I hadn’t really thought about the incoherent data problem, good point! I think it’s acceptable though, some loss of points is to be expected. And with “five views” which should have the same total, the most accurate total will always be the highest number in my case (sum aggregate over some time-frame). I can always compare/max/sum the different series, should I have the need.

I think I’ll go for option 2, I agree it is the cleanest most straightforward option.

Just as a followup, I came up with the following idea to get the “best of both worlds”: low-cardinal long-term (downsampled) data, and coherent easy-to-record data. Just wanted to know if anyone (@Giovanni_Luisotto :wink: ) see a problem:

  1. I sample and record the points on the “full view”, with all tags T1-T6, thus I only have one measurement and one value to record for each new point. This has the risk of very high cardinality over time, but not short term. Only a relative few series (<10k) of the theoretically possible series (>1M), will actually record new points short-term (let’s say, within 24h, as an example). This goes into a measurement, in a bucket with 24h retention.
  2. I downsample, and in the process convert this data, to the “option 2” format, separating and grouping tags into separate measurements (beyond the usual aggregateWindow downsampling). Hourly aggregates, as an example, using Task(s) scheduled hourly. These resulting measurements, goes into a separate bucket, with long/infinite retention.

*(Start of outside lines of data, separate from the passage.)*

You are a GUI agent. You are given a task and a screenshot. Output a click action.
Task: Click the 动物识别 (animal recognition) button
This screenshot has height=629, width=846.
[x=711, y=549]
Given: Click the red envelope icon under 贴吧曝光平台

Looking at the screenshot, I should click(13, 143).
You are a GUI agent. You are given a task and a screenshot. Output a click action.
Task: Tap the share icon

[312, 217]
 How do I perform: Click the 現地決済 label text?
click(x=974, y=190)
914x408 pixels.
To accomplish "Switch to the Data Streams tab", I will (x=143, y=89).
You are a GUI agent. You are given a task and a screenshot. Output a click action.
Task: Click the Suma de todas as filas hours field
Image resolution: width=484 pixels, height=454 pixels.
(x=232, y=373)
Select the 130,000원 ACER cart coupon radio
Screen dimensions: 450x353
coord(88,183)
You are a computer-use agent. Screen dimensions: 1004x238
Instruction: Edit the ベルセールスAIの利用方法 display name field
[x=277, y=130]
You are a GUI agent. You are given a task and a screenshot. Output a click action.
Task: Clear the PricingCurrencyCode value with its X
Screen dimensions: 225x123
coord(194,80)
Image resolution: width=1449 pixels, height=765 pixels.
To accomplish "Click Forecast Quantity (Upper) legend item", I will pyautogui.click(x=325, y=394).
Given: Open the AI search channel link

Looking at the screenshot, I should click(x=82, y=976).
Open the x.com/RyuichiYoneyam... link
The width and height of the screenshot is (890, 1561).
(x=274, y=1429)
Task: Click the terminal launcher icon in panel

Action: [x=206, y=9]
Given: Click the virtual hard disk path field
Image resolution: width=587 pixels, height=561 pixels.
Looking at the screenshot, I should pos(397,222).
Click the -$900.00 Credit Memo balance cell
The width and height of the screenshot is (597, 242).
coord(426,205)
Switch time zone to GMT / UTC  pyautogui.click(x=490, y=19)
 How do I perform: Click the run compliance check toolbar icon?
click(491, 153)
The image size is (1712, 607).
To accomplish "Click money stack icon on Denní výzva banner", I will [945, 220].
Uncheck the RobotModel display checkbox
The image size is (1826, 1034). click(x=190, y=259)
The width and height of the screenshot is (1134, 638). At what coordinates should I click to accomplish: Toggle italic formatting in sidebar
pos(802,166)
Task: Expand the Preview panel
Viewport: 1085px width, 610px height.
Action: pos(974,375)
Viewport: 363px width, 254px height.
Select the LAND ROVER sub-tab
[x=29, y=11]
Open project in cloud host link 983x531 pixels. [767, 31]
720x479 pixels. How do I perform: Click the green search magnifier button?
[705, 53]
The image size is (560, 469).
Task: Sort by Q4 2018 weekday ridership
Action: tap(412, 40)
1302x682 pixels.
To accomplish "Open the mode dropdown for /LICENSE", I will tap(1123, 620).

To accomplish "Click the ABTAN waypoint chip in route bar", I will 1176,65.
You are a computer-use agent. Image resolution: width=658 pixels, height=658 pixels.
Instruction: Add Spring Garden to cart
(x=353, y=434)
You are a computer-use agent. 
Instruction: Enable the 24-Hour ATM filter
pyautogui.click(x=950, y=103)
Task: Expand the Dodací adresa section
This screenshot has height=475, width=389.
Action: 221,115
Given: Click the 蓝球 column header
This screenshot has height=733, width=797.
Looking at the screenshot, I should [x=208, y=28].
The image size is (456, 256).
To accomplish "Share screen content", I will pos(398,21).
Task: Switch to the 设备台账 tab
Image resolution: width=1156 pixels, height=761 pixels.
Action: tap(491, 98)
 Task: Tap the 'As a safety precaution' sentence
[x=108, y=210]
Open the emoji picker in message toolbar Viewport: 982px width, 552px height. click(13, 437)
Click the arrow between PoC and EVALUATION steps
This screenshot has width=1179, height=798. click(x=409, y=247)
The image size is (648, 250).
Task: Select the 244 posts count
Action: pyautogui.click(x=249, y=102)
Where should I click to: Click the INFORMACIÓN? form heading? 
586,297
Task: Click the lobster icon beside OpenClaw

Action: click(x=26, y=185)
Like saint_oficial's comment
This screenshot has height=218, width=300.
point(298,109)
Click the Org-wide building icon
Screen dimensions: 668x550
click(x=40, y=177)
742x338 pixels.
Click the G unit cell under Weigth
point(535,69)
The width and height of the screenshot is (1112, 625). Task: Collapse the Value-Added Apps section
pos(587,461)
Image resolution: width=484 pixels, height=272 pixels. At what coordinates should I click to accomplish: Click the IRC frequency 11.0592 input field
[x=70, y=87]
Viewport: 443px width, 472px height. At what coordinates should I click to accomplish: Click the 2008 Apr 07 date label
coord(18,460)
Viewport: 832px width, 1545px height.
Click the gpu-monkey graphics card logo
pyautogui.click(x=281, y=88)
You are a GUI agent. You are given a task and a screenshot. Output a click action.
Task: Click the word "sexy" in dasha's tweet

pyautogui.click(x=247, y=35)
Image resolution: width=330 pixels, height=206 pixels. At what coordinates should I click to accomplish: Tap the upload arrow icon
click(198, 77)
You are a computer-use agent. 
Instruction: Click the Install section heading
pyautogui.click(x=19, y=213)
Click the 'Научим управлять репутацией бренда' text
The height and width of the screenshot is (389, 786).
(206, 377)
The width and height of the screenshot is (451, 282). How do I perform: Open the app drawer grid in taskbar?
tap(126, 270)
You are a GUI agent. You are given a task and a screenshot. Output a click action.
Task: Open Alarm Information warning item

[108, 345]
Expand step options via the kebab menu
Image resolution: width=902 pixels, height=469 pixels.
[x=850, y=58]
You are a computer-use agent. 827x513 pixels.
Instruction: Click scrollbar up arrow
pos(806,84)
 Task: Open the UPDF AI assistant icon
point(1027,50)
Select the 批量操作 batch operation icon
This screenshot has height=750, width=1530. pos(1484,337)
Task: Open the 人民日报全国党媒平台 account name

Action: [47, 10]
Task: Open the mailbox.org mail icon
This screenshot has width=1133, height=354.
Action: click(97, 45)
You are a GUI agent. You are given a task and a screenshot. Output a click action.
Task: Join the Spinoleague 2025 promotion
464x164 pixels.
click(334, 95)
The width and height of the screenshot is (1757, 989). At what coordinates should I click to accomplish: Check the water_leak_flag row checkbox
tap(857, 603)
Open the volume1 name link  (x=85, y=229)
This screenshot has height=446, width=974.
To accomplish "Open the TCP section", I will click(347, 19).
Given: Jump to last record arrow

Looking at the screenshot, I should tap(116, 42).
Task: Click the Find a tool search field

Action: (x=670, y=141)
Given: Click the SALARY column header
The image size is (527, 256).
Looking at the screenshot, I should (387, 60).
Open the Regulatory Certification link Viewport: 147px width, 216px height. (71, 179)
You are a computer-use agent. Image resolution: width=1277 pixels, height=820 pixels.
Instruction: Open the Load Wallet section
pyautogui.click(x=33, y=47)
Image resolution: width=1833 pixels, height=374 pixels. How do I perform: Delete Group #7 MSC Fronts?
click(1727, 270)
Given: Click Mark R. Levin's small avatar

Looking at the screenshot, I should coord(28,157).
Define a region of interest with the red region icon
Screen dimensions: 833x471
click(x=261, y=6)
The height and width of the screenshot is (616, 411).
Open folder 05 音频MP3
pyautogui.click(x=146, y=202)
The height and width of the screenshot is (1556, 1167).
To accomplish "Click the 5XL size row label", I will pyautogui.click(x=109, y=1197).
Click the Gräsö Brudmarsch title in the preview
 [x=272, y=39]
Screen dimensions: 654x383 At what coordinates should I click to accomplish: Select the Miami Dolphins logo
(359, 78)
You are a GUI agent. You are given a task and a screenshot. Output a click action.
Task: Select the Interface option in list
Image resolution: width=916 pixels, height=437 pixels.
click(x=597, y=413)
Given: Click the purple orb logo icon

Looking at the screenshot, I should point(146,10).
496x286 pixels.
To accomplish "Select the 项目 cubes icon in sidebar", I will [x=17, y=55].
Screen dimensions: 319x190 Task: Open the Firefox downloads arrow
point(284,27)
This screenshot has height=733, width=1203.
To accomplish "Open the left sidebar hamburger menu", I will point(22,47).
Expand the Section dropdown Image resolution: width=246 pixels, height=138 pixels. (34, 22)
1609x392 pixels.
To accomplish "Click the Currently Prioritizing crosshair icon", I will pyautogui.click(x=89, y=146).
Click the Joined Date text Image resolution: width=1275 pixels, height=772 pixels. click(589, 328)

As a result, I should get low-cardinal data in long term archiving, thanks to the “option 2” format, without the risk of incoherent data. They’re all downsampled from the same recorded data, and either all misses points, or don’t. My “potential high cardinal” data, is kept low, due to the low retention (in combination with the irregular sampling of different series, in my specific case). But it also gives full flexibility short-term (“live” view of the last 24h, from any point-of-view, or filter/group combination of tags), as well as simplified sampling and recording using “the one” measurement.

Opinions??

Makes sense to me, I don’t see any issue…
I’ve used something like this as a sort of “temporary” measurement/bucket and it works well, you just have to be careful with the queries.

Might be a little annoying if you have to present both long-term + real-time data (in the same chart), but that’s up to the requirements and still more than doable. in my case to avoid this I’ve got a 10m delay (which is the CQ/task frequency) on some data and that’s it.